Em agosto passado, o Conselho promoveu a organização de um banco de sementes no Território Indígena Raimundão, no município Alto Alegre. Ele também promoveu o cultivo de resistentes à seca e ao calor como milho, mandioca e sementes de pimenta em dois hectares. Esses são os alimentos mais consumidos pela comunidade local e, se o esforço inicial der certo, as sementes poderão ser distribuídas para outras comunidades.

Entrevistas são conduzidas por mais de 200 Agentes Territoriais e Ambientais Indígenas (ATAIS), levando à publicação do livro titulado Amazad Pana’adinhan – A Percepção da Mudança climática pela Comunidade Indígena – Região da Serra da Lua em Roraima.
Desconsiderado por pesquisadores até recentemente, “o conhecimento ancestral está sendo discutido por cientistas em muitas partes do mundo para ajudar a entender os problemas da mudança climática”, disse o líder Wapichana.

Combatendo fogo com celulares

Uma colaboração entre o conhecimento indígena e científico levou à criação de ferramentas tecnológicas como o Alerta Climático Indígena, desenvolvido pelo IPAM (o Instituto de Pesquisa Ambiental da Amazônia). Esse aplicativo proporciona dados das concentrações de calor, risco de seca e desmatamento, para ajudar povos indígenas a monitorar seu território e regiões próximas.

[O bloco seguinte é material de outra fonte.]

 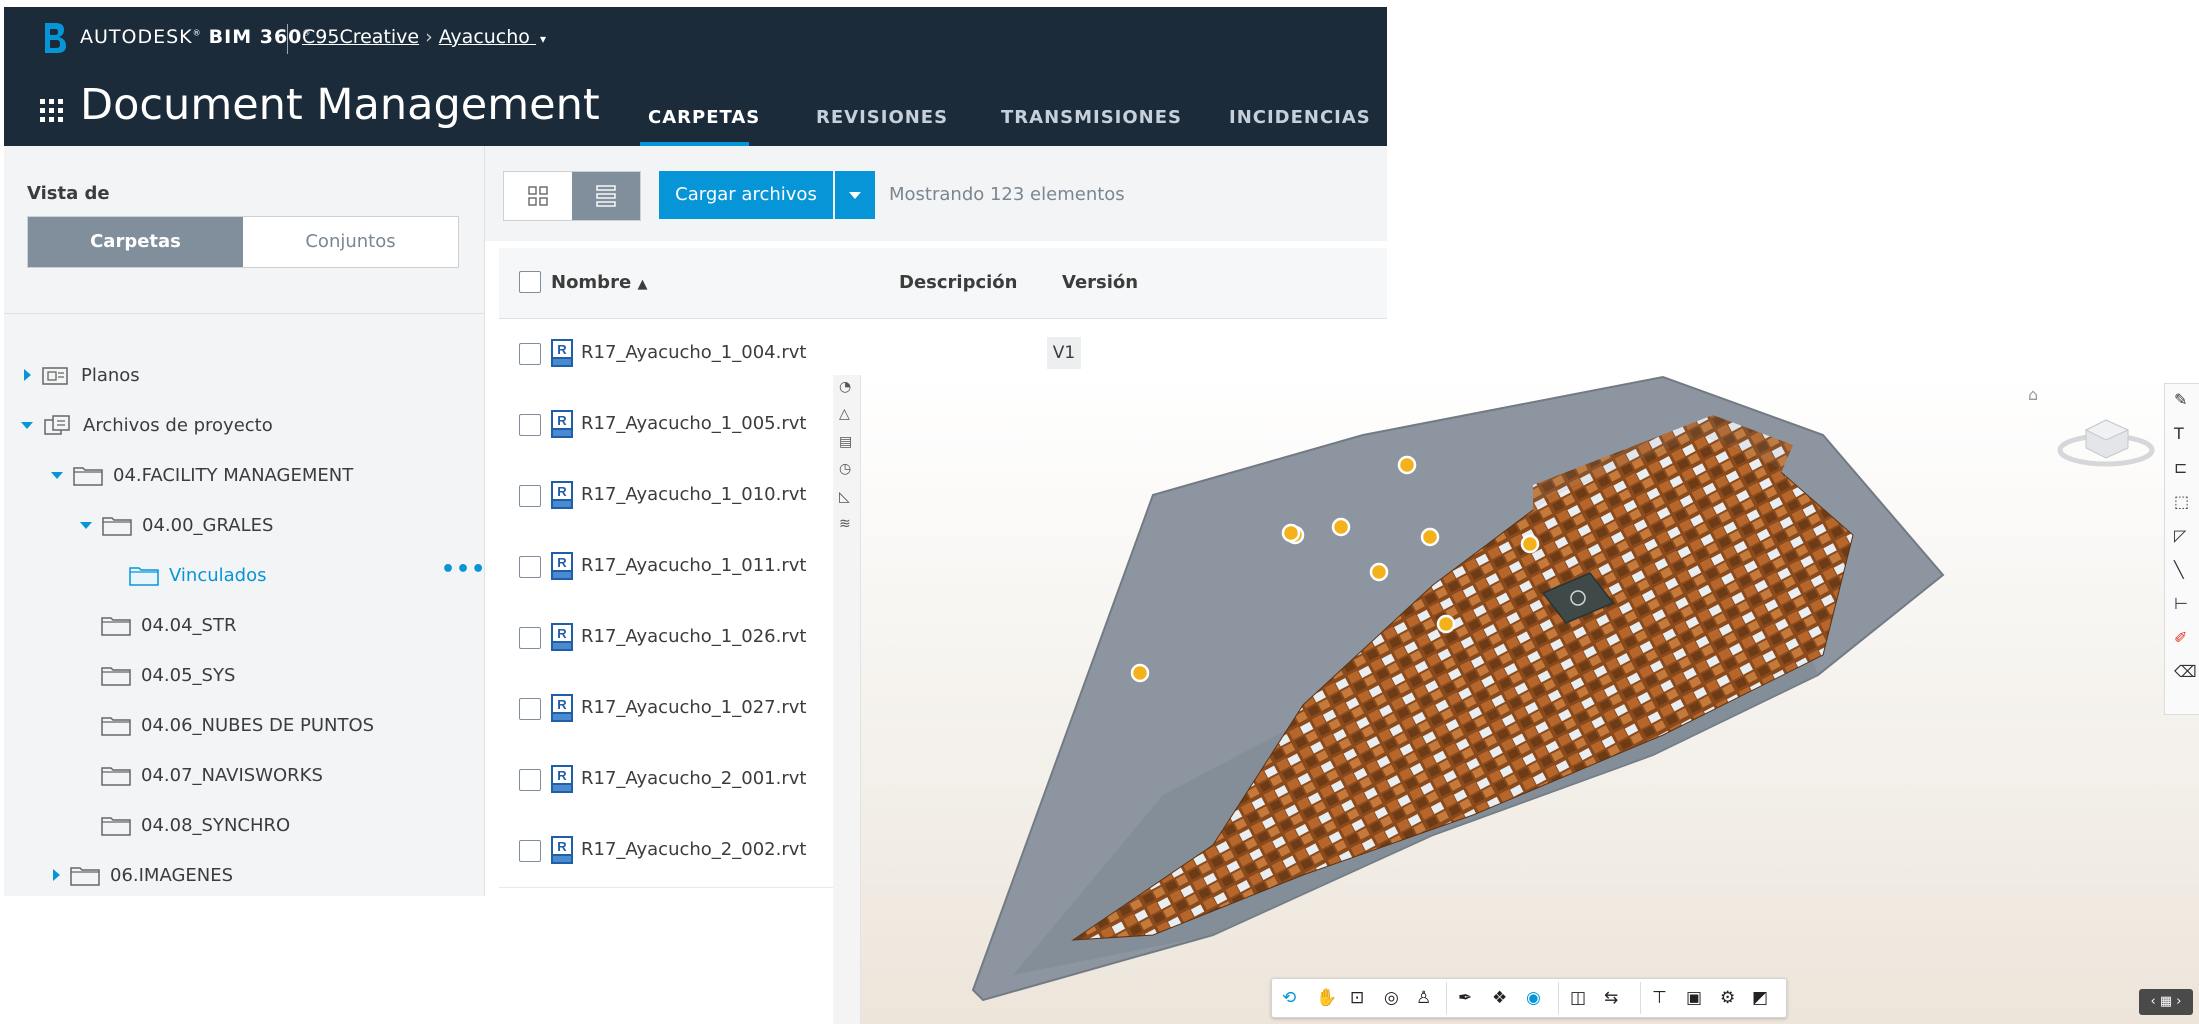 What do you see at coordinates (1760, 998) in the screenshot?
I see `fullscreen-icon: ◩` at bounding box center [1760, 998].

A informação pode ser acessada mesmo quando não há conexão de celular.

Povos indígenas podem inclusive usar o aplicativo para compartilhar alertas sobre queimadas e atividades ilegais em suas terras, incluindo desmatamento ilegal, caça, pesca e extração de madeira.

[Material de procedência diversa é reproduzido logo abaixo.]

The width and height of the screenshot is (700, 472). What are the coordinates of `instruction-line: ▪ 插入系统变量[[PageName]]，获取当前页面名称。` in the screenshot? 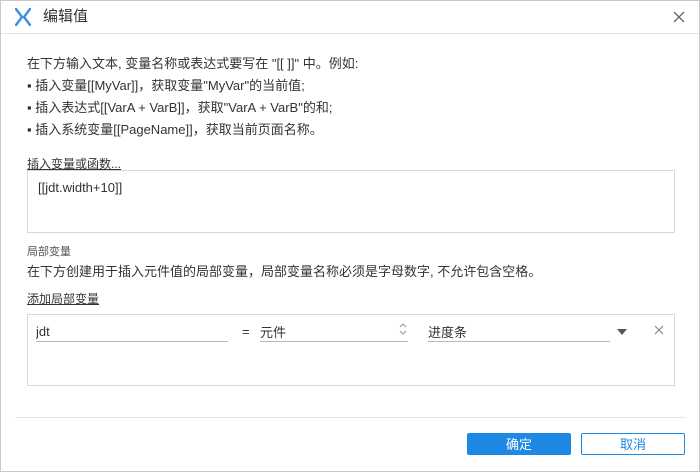 It's located at (175, 130).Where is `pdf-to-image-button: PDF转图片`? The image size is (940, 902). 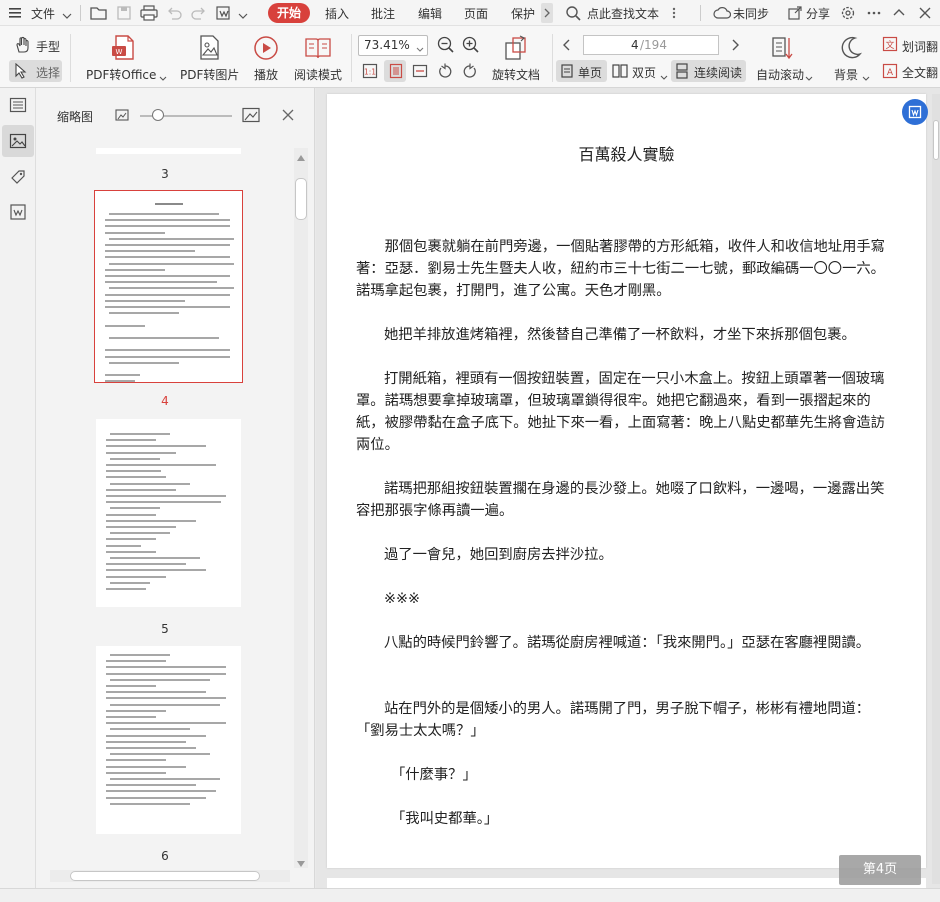
pdf-to-image-button: PDF转图片 is located at coordinates (210, 74). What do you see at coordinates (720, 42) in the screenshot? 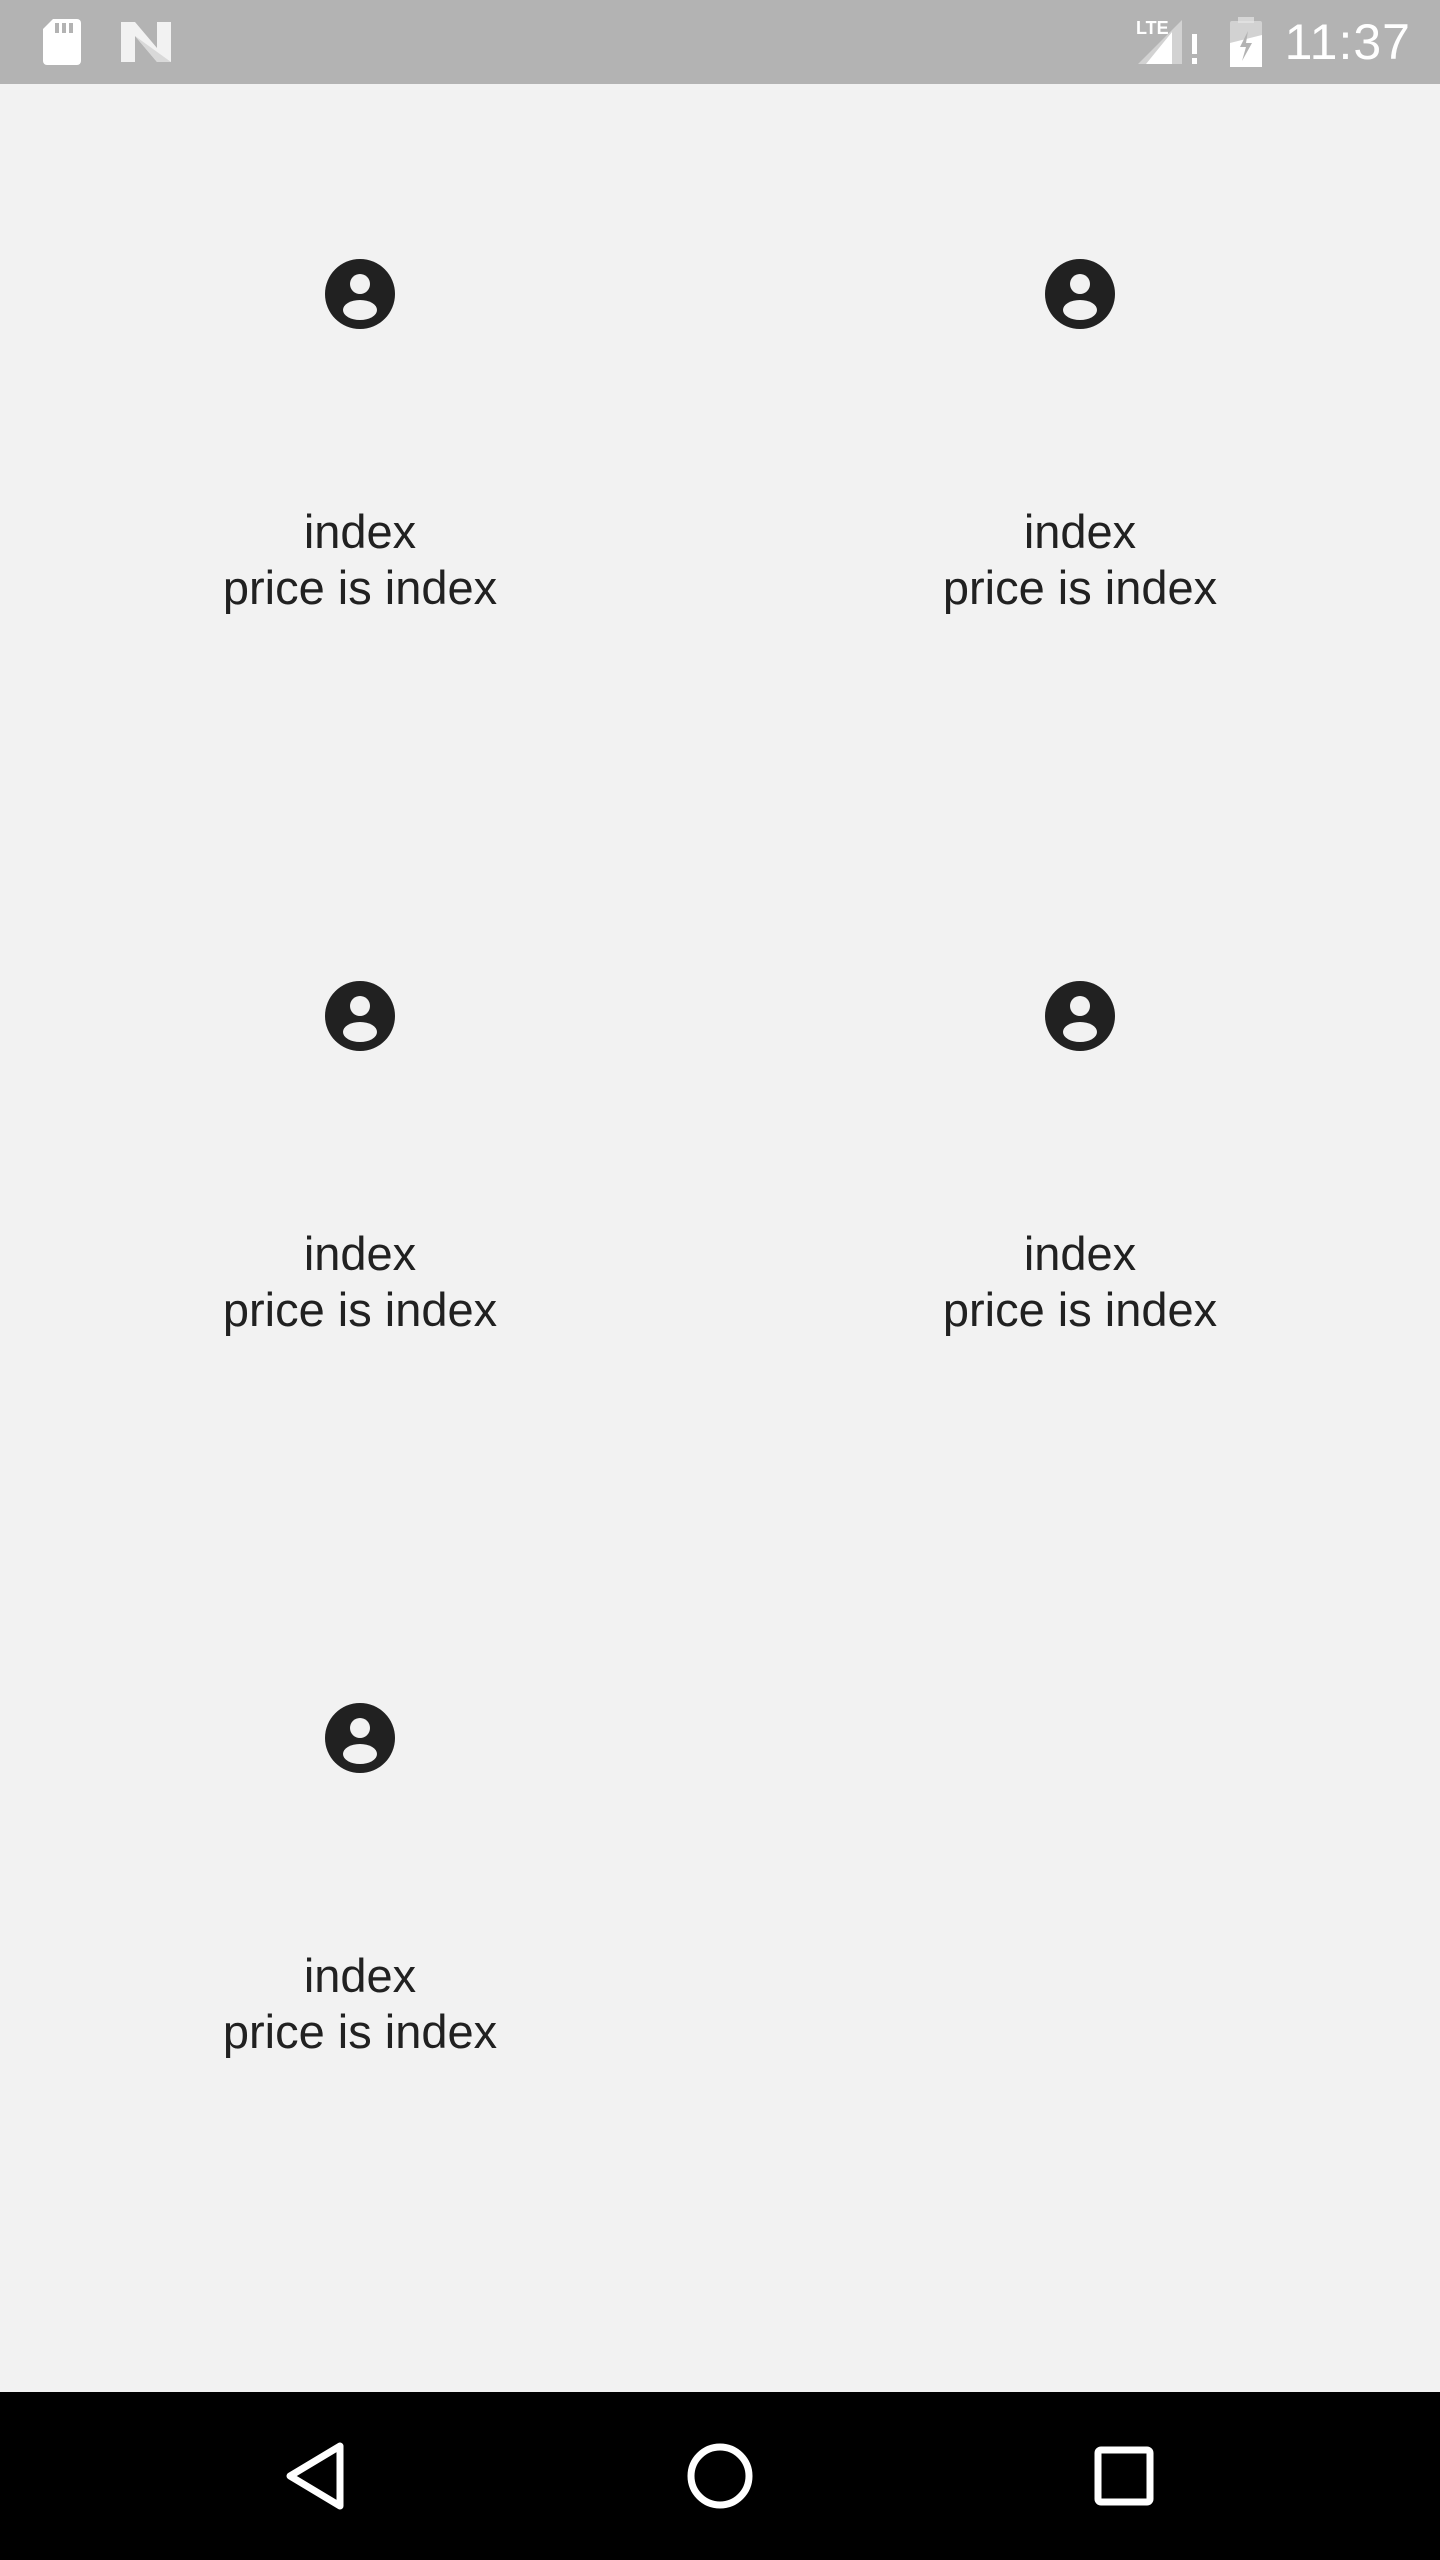
I see `status-bar: LTE 11:37` at bounding box center [720, 42].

“De um lado, povos indígenas desempenham um enorme papel na atenuação das alterações climáticas, mas do outro lado, eles vivem diretamente com essas alterações e são, portanto, os mais afetados”, diz Martha Fellows Dourado, pesquisadora do IPAM. “O Alerta Climático surgiu como um instrumento de apoio à gestão territorial dentro dos territórios indígenas no ponto zero – dentro das próprias comunidades”.

O aplicativo está ativo hoje nos estados de Roraima, Maranhão e Mato Grosso, e a meta é que ele esteja disponível e seja utilizado em todas as reservas indígenas demarcadas. Nos próximos meses, o Alerta Climático Indígena terá uma nova regra diante da Pandemia causada pela Covid-19: os usuários serão capazes de acompanhar a propagação do vírus nas cidades e vilarejos.

Através da tecnologia, Leonice Tupari invoca a espiritualidade dos povos da floresta como uma forma de adaptação às mudanças radicais que estão por vir: “Nós precisamos respeitar a natureza e nos conectar com ela. Somos espíritos aqui na terra, encarnados de forma material, conectados com o fogo, a terra, o vento – com tudo o que existe. As pessoas se distanciaram dela. Elas não caminham mais na terra, nem sentem a brisa. Nós devemos sentir a água, e eu não falo da água que sai do chuveiro. Nossa espiritualidade está conectada com a natureza”.